Ana Sayfa 144. Sayı Zizek, Osmanlılar ve modern oryantalizm

Zizek, Osmanlılar ve modern oryantalizm

841

Dünyaca ünlü Sloven entelektüel Slavoj Zizek’in 21 Ekim 2015 tarihinde Med Nuçe TV’ye verdiği tartışmalı röportaj, bu popüler filozof hakkında bir şeyler yazmak için uzun süredir aradığım motivasyonu bana sağladı.

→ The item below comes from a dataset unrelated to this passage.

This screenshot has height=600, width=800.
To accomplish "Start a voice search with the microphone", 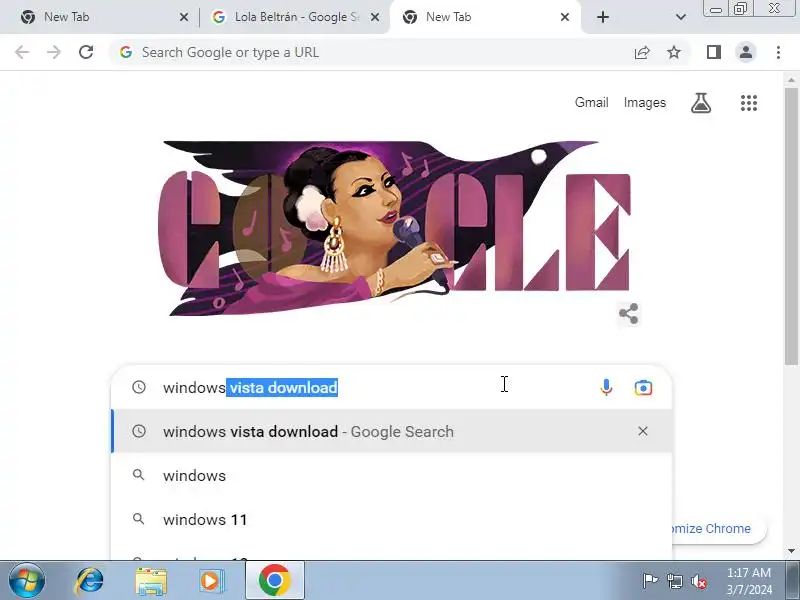I will (606, 387).
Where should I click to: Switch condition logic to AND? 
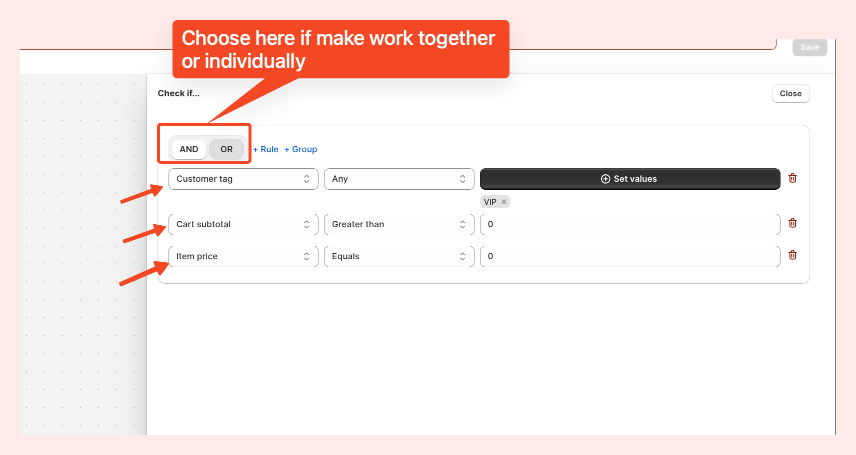click(189, 149)
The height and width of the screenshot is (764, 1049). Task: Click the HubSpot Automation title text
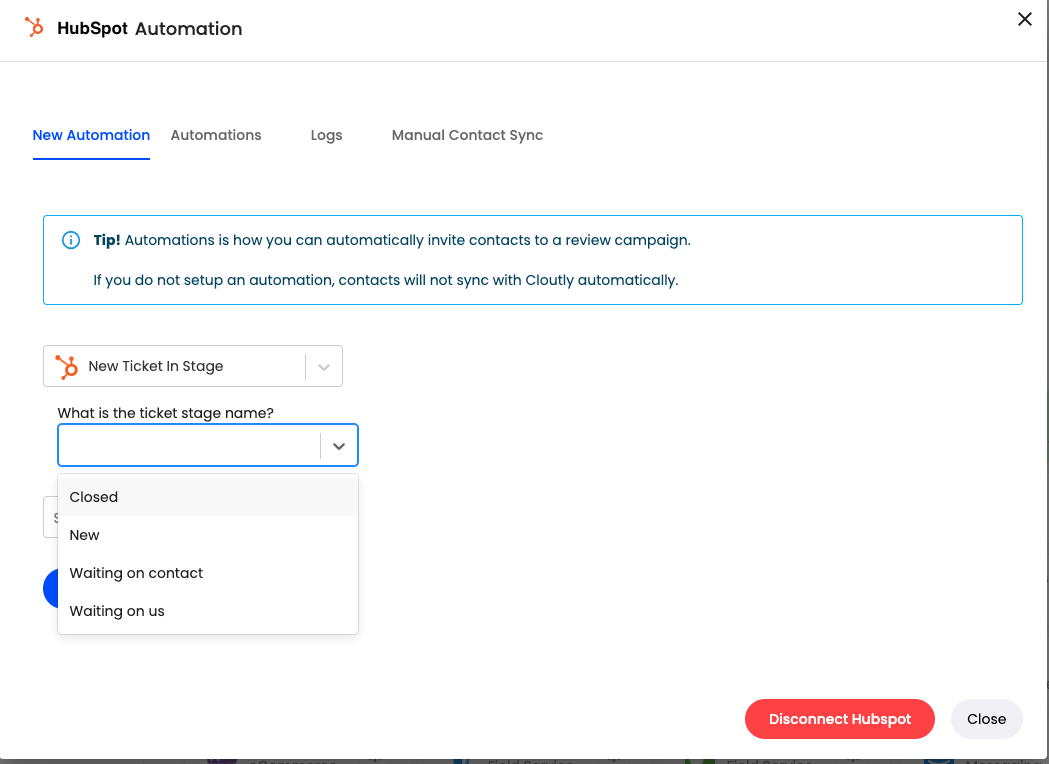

Slavoj Zizek tüm dünyada adeta bir rock yıldızı muamelesi gören, kendine has fanatik bir hayran kitlesi olan, eskilerin tabiriyle “nevi şahsına münhasır” ilginç bir kişilik. Marksist kökenden gelen ancak şu an itibariyle ideolojik olarak hiçbir kalıba uymayan bu dikkat çekici düşünür, gerek Türkiye gerekse diğer Doğulu ülkelere yönelik ilginç tespitleri nedeniyle son yıllarda sol kesimin ağır salvolarına maruz kalıyor. Öyle ki Zizek, Doğu’ya dair yaptığı her açıklamayla daha çok kişinin öfkesine hedef oluyor ve saygınlığı sol cenahta dikkat çekici biçimde azalıyor.

Zizek ne yazık ki, geçmişte bin bir emekle oluşturduğu karizmatik ve saygın duruşunu, son 4-5 yıldaki skandal açıklamalarıyla yerle bir etmeyi başardı. Özellikle pek çok eğitimli gencin bir kahraman olarak gördüğü bu ilginç kişilik, kısa sürede alaycı eleştirilere maruz kalır hale geldi.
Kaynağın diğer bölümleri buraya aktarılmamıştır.